In the meantime, the two luxury shops will continue being investigated on suspicion of various violations, including tax evasion, said Vuong Tri Dung, deputy chief of Hanoi Market Management Agency.
On December 7, related agencies raided the shops after two Gucci and Milano shops in Ho Chi Minh City were closed for allegedly importing Italian luxury goods as cheap Chinese imitations to avoid paying taxes.
They then confiscated items that the shops' representatives failed to present documents for and forced the shops to shut down the next day.
On January 11, the Hanoi shops reopened without approval from related agencies, VnExpress reported, adding that that day they also sold off their goods with some customers reportedly buying items worth over VND100 million (US$4,700).

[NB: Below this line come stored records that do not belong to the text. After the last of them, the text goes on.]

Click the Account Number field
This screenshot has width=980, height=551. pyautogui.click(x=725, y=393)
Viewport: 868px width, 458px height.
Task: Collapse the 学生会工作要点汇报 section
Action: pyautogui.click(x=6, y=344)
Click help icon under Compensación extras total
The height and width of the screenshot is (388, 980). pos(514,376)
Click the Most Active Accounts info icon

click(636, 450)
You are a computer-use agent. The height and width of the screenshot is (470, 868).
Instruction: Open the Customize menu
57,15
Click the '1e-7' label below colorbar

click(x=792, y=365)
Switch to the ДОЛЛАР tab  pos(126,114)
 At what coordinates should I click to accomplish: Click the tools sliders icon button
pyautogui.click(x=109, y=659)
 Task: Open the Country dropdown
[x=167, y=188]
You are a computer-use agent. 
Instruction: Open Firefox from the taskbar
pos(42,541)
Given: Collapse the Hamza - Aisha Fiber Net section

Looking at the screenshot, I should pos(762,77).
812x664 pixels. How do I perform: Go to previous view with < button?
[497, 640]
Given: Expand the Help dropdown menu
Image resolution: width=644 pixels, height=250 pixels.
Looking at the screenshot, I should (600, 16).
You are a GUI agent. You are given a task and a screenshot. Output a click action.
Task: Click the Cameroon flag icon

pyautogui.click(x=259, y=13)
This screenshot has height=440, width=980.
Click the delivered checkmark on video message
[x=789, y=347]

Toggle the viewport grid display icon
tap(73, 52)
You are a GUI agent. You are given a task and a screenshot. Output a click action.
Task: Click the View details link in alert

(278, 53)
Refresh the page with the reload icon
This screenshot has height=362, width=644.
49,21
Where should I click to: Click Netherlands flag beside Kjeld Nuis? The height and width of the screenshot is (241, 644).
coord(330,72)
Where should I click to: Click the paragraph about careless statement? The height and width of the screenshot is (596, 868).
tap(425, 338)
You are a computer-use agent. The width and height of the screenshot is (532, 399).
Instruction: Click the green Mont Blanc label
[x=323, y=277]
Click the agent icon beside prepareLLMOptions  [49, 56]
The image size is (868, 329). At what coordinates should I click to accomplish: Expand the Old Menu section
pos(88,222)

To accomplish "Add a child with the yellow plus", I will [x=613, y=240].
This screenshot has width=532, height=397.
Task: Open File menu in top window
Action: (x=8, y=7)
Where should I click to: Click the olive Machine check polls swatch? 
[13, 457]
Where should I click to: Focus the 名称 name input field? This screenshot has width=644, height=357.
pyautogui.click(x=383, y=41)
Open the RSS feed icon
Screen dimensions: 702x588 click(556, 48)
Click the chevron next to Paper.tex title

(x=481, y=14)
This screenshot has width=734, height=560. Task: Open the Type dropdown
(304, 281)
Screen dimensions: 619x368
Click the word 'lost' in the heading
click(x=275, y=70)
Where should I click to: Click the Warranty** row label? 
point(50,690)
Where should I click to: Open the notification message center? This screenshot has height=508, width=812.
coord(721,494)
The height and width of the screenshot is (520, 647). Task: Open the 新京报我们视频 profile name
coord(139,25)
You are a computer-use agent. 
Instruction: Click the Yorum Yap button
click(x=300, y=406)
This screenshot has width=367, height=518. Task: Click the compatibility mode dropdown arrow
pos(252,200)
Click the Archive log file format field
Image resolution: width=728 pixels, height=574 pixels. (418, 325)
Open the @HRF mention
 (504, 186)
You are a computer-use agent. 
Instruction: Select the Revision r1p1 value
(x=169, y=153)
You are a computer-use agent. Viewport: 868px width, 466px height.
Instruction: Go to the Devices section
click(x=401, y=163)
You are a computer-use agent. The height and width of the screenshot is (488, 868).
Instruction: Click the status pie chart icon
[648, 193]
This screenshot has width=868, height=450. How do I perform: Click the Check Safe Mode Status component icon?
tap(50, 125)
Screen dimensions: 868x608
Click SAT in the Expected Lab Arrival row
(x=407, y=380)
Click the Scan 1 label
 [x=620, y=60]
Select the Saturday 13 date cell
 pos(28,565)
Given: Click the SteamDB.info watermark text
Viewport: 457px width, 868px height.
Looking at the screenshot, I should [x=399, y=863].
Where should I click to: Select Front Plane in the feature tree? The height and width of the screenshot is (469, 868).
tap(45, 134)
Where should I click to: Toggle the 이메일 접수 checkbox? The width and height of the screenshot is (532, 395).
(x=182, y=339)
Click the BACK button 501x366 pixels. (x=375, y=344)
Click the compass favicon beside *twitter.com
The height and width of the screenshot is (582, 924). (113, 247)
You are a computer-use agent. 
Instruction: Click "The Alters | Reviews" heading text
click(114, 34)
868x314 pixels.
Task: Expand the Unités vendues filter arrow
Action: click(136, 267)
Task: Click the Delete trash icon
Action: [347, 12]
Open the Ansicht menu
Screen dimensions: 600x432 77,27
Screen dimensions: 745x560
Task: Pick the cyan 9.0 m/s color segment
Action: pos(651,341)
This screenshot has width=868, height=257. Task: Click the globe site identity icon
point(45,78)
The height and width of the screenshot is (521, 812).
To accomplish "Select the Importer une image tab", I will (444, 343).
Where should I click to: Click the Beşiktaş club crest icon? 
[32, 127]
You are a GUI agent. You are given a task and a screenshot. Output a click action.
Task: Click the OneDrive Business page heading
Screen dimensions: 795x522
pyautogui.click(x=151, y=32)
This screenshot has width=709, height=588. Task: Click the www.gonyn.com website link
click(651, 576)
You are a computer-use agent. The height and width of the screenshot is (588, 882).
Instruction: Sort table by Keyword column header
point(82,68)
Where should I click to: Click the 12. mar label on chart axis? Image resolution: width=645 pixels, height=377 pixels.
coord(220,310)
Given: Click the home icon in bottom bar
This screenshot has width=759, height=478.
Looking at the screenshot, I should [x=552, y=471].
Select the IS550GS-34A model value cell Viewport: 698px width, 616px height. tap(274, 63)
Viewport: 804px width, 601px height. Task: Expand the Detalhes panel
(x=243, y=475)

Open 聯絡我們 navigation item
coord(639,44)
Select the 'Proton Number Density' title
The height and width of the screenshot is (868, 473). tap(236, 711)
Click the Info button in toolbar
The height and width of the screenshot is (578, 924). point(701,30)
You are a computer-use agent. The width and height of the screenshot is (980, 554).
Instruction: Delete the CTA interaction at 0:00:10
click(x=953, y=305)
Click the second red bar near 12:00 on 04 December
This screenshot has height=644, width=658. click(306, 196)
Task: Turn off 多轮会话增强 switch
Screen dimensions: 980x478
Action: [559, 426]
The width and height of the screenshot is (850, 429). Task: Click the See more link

Earlier, on November 27 HCMC police caught four trucks transporting cartons containing clothes, handbags, and footwear made by Gucci and other luxury brands to a Gucci and Milano warehouse, which supplies retail outlets in District 1.
They had been imported by the Nam De Company of Hong Kong, and declared to be of Chinese origin and worth only $1.8-7 each. But later a group of experts from Gucci came to inspect the items and concluded that they were genuine and had been made in Italy.
Following the raid, police closed down the two stores, but they were allowed to reopen about two weeks later.
Nam De was also shut down. Its director Nguyen Thanh Binh, together with employees Pham Van Hoan and Le Hong Duc, who were in charge of importing the consignment in question, were questioned by the police.
Meanwhile, three customs officers were suspended for allegedly colluding with the importer to pass the genuine consignment off as counterfeit.